The response to Russia’s invasion of Ukraine is both inspiring and perplexing for anyone concerned with climate change. It has demonstrated that rapid transformation of the status-quo — exactly what is needed to slow climate change — can indeed occur within a matter of days. Constants of international relations that seemed eternal a month ago have been upended overnight. Major players have taken actions that appear to sacrifice their own immediate interests.

The contrast with our climate emergency could not be starker: overshadowed by the Russian invasion was the release of the latest United Nations IPCC report detailing the menace that unchecked climate change poses to the earth’s ability to support modern civilization. Such a threat should prompt at least as strong a response as the massing of Russian armies. Yet while Russian actions, anticipated for several months, have triggered a reordering of geopolitics, dire impacts of climate change, forecast for at least 30 years, have led to minimal and inadequate change.

The two problems, however, are fundamentally related. The long-term interests of the United States, the European Union, aspiring democracies such as Ukraine, and indeed everyone else are best served by a program of de-carbonization. The United States is uniquely positioned to lead such a strategy, which would invest in decentralized systems of energy and undermine the concentrated oligarchic power associated with fossil fuel production.
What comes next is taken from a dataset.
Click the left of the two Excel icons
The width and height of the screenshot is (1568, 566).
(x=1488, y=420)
In his recent State of the Union Address, President Biden had the opportunity to link the defense of Ukraine with a shift from fossil fuels to a green economy. He did not.

It is left for us at the grassroots, then, to insist that geopolitics not be hived off from climate change, that the national interest, democracy, and clean energy are all deeply interrelated goals. To achieve them together calls for bracing, comprehensive, rapid change of all the systems of modern life: agriculture, transportation, finance, housing, and manufacturing. 

The Ukraine crisis should make clear that a decisive shift away from fossil fuels is necessary for the stability of our terrestrial habitat, and the very possibility of liberty and justice for all.